Thursday, December 31, 2015

Rear View Mirror





















The Christmas season came like it always does.  Too soon.  But this year, after my trip to Paris for the climate Change talks, I was taking things in stride.  I got my natural foliage wreath with my little birds and antique silvered balls installed  above the mantle in the living room in the big house, but I decided  not to hang the big flat Christmas tree in the dining room.

We were going to New Orleans the day after Christmas and it seemed like more work than it was worth.  So I did a miniature tree on the dining room table instead.  Originally, we were taking the whole family to our mountain home in Real de Catorce for the Holidays, but some little voice told me not to get that far away from civilization.  While I was in Paris,  and after, I noticed that my stride was slowing down, especially after dinner.

When I got back, I bought a fit bit, one of those cute little space watches that records your pulse and measures your activity.  For the last 30 years, excluding  2015,  I have been an avid runner and exerciser, and it seemed to me that my pulse was running too fast, even just to get up and walk to the bathroom.  So as I did my shopping and other Xmas chores, I was watching and recording my heart rate on a daily basis.  It seemed as if my resting heart rate was going up a little everyday.

On the 22nd of December, I found myself responding to a freedom of information request from a channel 8 reporter.  The whole thing irritated me, but I got it done early on that day.  Now, I was ready for the Holidays, and to eat some good bad food in New Orleans, and enjoy the rest of the trip I had planned with the family.

However, an odd thing happened on my way to the forum.

My blood pressure suddenly shot up way high... Like 200 over 150.

That afternoon, thanks to my guardian angel partner,  I was in the Cardiologist's office getting an EKG.  The next day, I went in early for a nuclear stress test.   I flunked it spectacularly.  Instead of the pictures showing a  nice round donut of red, the bottom half of my donut was light yellow.

We drove from the Doctor's office across the street to the Heart Hospital.  Within 2 hours, I was being wheeled into the Heart Cath room.   This is where the Cardiologist inserts an instrument into your groin and winds his way up into the heart.  They inject die and take pictures.  If necessary, they can also do work to improve the situation.  They can open up areas or put in balloon like devices.  (I figured I would end up with some stints.) They don't knock you out to do it, they just make you real dopey.  But I do remember the cardiologist saying something like, "Let's get out of here, this is going to take full surgery".  I looked up over at him.  "Sorry, he said"

Within an hour, and in the proverbial blink of an eye, I was being scheduled for full open heart surgery.  Only problem was, now it's the day before Christmas Eve, the 23rd of December, which was also my son's birthday. And finding a good surgical crew out of the holiday shift surgeons and remaining kitchen and janitorial staff was looking grim.  So, I got to go home on Christmas Eve and return on the next Monday when the A team would return.

Obviously, Christmas was very different this year.
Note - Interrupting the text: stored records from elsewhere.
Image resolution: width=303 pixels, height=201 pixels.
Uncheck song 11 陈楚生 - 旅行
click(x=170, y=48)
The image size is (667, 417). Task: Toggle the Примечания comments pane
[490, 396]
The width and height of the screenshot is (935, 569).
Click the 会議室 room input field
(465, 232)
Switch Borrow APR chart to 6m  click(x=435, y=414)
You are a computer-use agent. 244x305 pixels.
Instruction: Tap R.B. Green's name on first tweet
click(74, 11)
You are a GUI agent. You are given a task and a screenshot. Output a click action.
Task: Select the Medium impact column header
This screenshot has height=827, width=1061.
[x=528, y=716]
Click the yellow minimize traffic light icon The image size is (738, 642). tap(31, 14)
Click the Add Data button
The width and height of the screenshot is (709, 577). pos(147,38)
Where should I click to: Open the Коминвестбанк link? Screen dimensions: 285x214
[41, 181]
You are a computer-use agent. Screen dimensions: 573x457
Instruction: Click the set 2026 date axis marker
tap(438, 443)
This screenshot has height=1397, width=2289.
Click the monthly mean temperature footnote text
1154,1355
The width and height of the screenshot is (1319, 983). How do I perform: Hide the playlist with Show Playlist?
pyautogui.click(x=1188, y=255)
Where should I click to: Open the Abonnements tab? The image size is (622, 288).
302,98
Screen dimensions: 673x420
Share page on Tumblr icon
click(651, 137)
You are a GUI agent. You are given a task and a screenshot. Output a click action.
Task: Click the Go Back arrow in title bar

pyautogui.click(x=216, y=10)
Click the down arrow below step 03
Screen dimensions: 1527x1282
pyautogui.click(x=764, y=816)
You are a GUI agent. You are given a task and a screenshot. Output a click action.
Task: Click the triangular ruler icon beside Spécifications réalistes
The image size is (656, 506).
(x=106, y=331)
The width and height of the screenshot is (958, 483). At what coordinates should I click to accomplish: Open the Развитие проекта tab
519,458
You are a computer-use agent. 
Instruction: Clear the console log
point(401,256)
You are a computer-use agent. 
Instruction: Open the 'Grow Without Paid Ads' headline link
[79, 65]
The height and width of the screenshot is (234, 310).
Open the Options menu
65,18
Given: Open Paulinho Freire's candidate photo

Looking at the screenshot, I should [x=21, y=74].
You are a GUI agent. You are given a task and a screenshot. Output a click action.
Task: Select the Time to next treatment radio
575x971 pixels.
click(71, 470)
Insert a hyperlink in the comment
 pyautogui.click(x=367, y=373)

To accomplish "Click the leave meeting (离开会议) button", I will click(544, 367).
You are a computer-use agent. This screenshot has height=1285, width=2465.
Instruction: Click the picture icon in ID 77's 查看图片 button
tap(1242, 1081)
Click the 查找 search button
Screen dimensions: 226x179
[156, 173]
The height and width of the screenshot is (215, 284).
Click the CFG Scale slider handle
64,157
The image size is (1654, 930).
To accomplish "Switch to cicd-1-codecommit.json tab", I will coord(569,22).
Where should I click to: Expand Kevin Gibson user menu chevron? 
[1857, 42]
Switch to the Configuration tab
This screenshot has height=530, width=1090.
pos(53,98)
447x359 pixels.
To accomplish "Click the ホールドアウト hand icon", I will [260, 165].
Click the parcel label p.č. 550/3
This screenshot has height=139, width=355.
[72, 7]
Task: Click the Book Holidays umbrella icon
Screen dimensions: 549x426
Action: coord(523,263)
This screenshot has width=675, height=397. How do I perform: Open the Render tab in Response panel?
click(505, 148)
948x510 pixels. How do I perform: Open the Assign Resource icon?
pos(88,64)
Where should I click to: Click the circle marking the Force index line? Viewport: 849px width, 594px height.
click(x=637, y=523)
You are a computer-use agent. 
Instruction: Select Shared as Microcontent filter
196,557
But that first night, when I first learned of my situation, it was a doozy.  By the time I came to, both mentally and actually, it was around midnight.  For the next 6 hours, using my mifi and my mini, I did an internet super search on bypass surgery.  And, make no mistake, there are a lot of stories out there that tell you not to do it.  There are even new techniques called EECP that in some cases can substitute for it.  Obviously, by six o clock in the morning, I had a head full of ideas on the subject.

But I was mostly trying to just get my hands around it.  And with a 5% bad outcome rate, it sounded a little like trying to scamper across I 35 with a bad knee.

The next morning, the Cardiologist came in.  He listened as I emptied my head of my newly acquired internet degree in heart health.  My physician partner patiently allowed Dr. Tibliet to artfully bat my serves  back over the net.  But when it came down to getting through, it was these words,  "Look Michael, look at it this way,  in 30 days, you will have this in your rear view mirror, and in six months, you'll be booking a flight to Greece without even a thought of it."

It's been thirty days today.

And he was right. (knock on wood)

My quadruple coronary artery bypass graft (cabg)

is now in my rear view mirror.

And I am grateful.

And I send warm embraces to those whose love and care

Made this journey,

a ticker tape parade of a thousand kindnesses.